Он встал на колено перед дочерью и застегнул серебристую пряжку на ее ботинке с роликовым коньком. Холли держала ногу, словно принцесса, которой примеряли хрустальный башмачок. Она наслаждалась многообразием звуков скейтинг-ринга. Дед с восторгом глядел на внучку, для верности держась за поручень. Холден-старший уже успел нацепить пару допотопных роликовых коньков.
— Вы как хотите, а я поехал, — сказал старик.
Оттолкнувшись, он покатил туда, где двигалась пестрая толпа китайских подростков. Он несколько раз взмахнул руками, удерживая равновесие, а потом вдруг поехал ровно и даже с некоторым изяществом.
«Роликовые коньки в Китае», —
Роликовые коньки в их классическом варианте. До сих пор Биллу казалось, что увлечение роликовыми коньками закончилось еще до его рождения. Но в Шанхае, невзирая на всю его современность и динамику, еще оставались уголки стародавних развлечений.
— А теперь второй конек! — потребовала Холли. — Принцессы никогда не надевают коньки сами.
Билл улыбнулся серьезности ее тона. Дочери не терпелось поскорее отправиться туда, где катался ее дед и ребята постарше. Его обдало теплой волной нежности.

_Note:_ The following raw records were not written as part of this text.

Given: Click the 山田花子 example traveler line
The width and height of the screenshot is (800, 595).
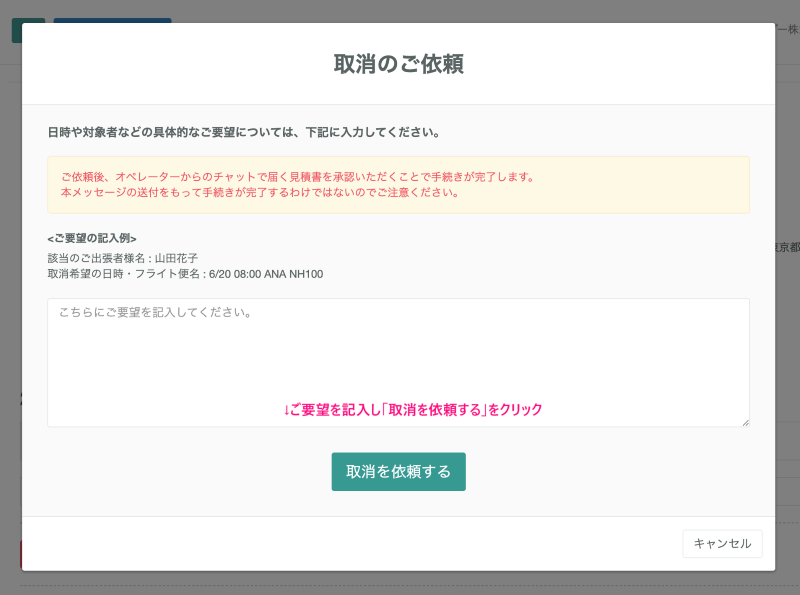Looking at the screenshot, I should click(x=122, y=257).
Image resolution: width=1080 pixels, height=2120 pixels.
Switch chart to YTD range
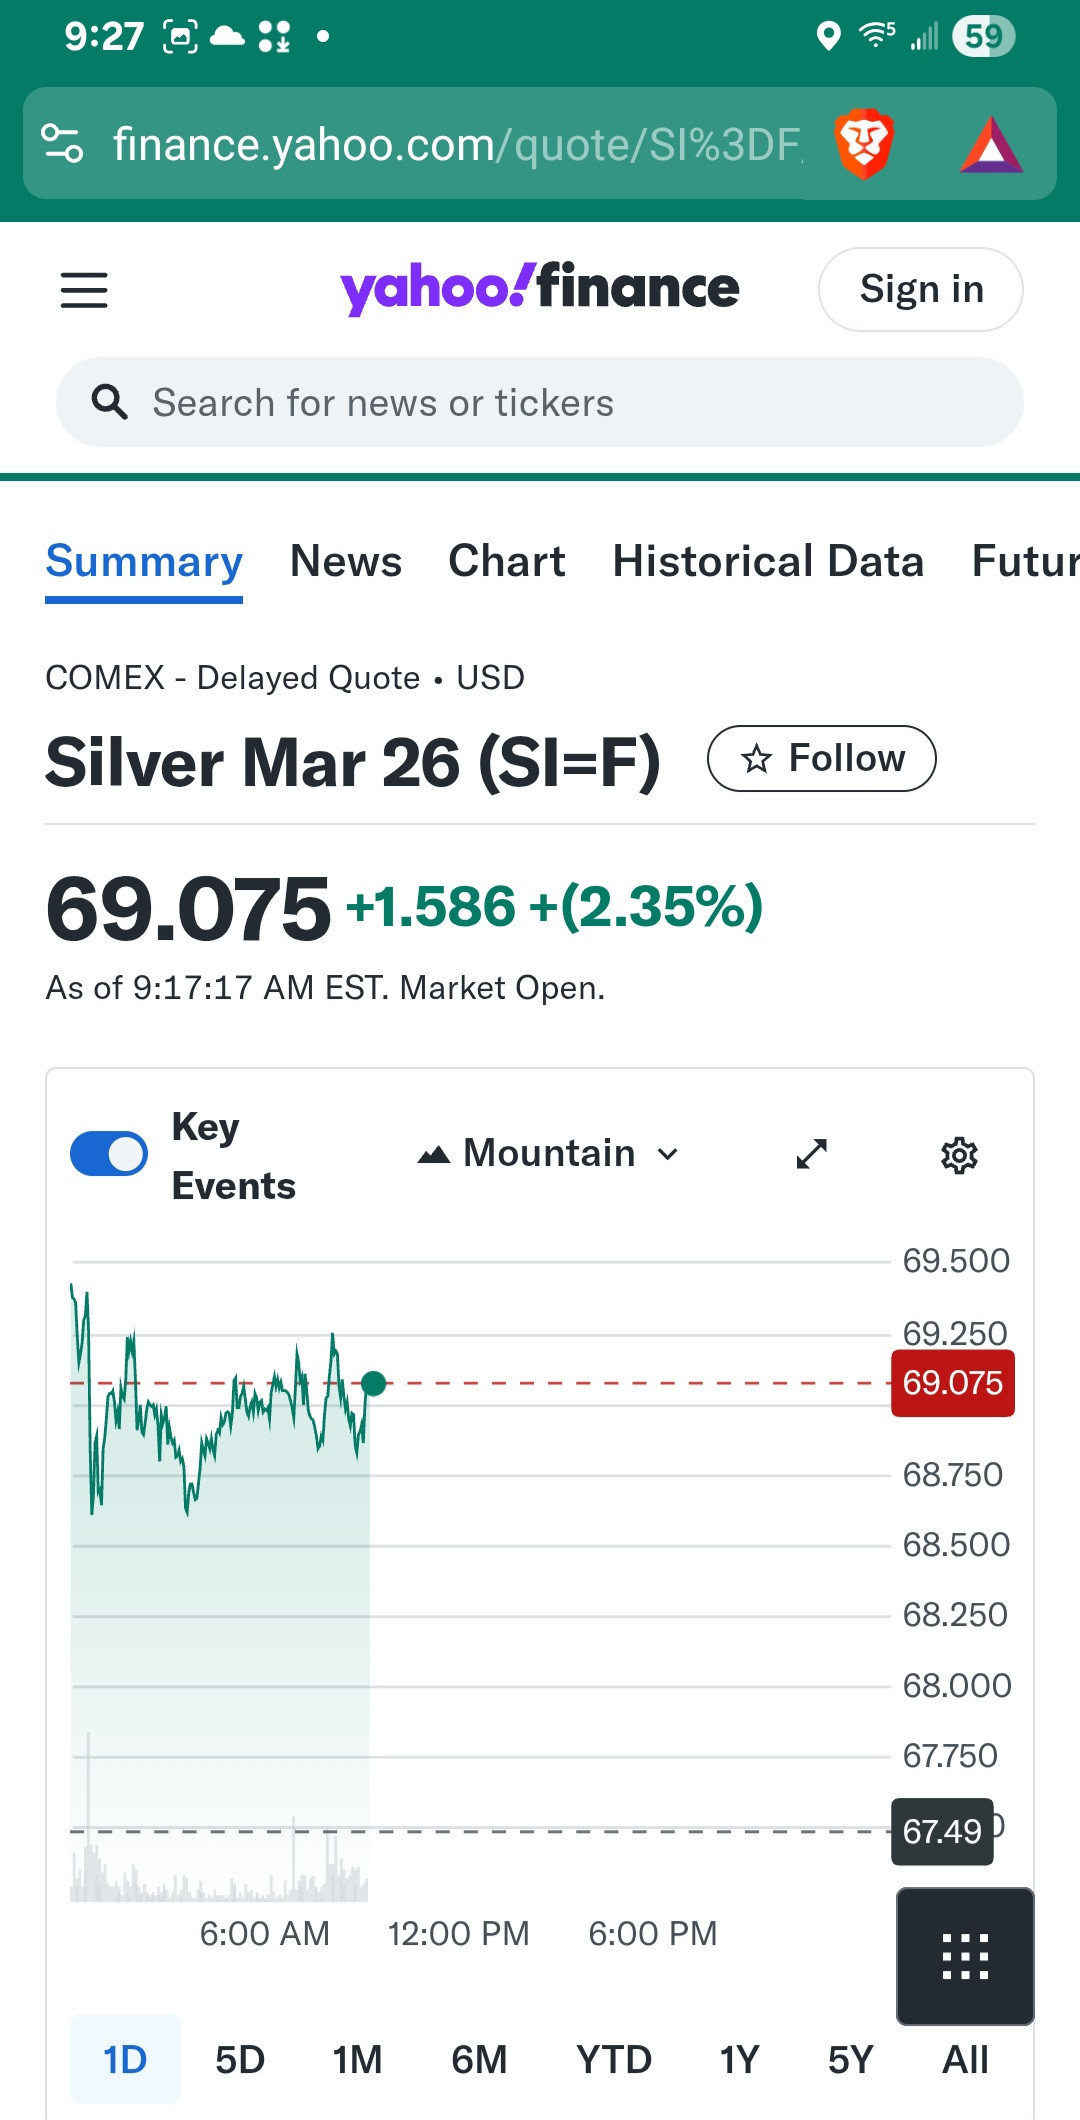click(613, 2060)
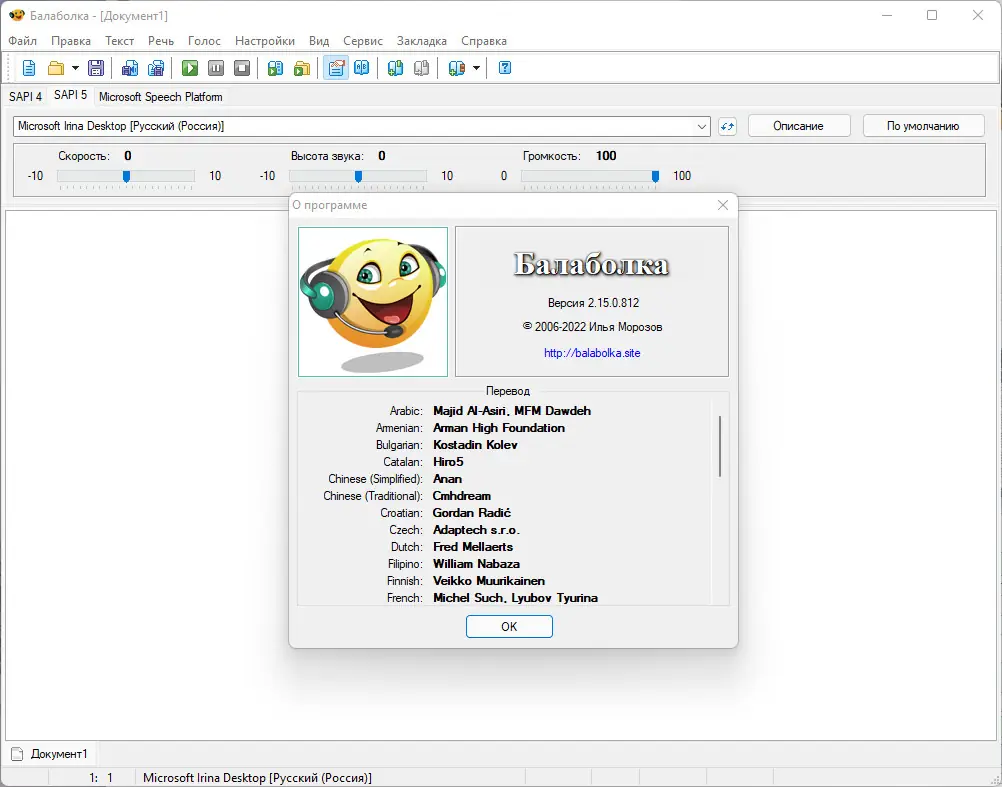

Иногда он чувствовал, что Холли — в большей степени ребенок Бекки, чем его. Мамина дочка. Билл сражался с этим чувством, но не мог его побороть. Но когда они проводили время вместе, равновесие возвращалось, и тогда он понимал, что Холли — не мамина и не папина, а их общий ребенок.
— Папа, гляди! Здесь наша знакомая.
Билл поднял голову и увидел Цзинь-Цзинь Ли (так звали высокую китаянку). Она весело смеялась, двигаясь во главе стайки детей. Чувствовалось, что она любит и умеет кататься на роликовых коньках. Худенькие руки китаянки двигались плавно и изящно, напоминая то руки канатоходца, то крылья. Мальчишкам и девчонкам, что ехали за ней, было лет десять-двенадцать. Похоже, Цзинь-Цзинь и дети играли в какую-то игру. Билл впервые слышал, чтобы она смеялась так беззаботно. Волосы китаянки, откинутые назад, позволяли лучше рассмотреть ее лицо.
Холли махнула китаянке. Цзинь-Цзинь заметила их, удивленно округлила глаза, затем направилась туда, где стояли Билл и Холли. Билл почувствовал, что сейчас опрокинется на спину, и схватился за поручень.
— А ты, оказывается, любишь кататься на роликовых коньках? — спросила Цзинь-Цзинь, подъезжая к девочке.
Несколько китайских детей последовали за ней, но остановились поодаль. Смех их поутих. Они с любопытством и некоторым смущением разглядывали маленькую иностранную девочку и ее отца.
— Я тут в первый раз, — призналась Холли.
— Ты быстро научишься, — ободрил ее Билл.
Он даже не подозревал, что его отец умеет так здорово кататься. Когда Холден-старший изящно подкатил к поручню, Билл сказал:
— Папа, познакомься. Это наша соседка Цзинь-Цзинь.
— Хорошо, что вы заботитесь о своем отце, — улыбнулась она, пожимая руку старика.
— Он заботится обо мне? — Холден-старший криво усмехнулся. — Пока что, милая, я в состоянии сам о себе позаботиться.
— А вот мои дети, — Цзинь-Цзинь указала на притихших ребятишек.
— И когда вы только успели? — удивился отец Билла.
— Когда преподавала им. Я — их бывшая учительница.
Билл еще не видел ее такой счастливой. Раскрасневшаяся, весело смеющаяся — здесь она была совсем иной, чем во дворе «Райского квартала».
— Я привожу их сюда раз в месяц. — Она замолчала, подыскивая правильную формулировку. — Мы сохраняем контакты.
— Так вы работали учительницей? — спросил изумленный Билл.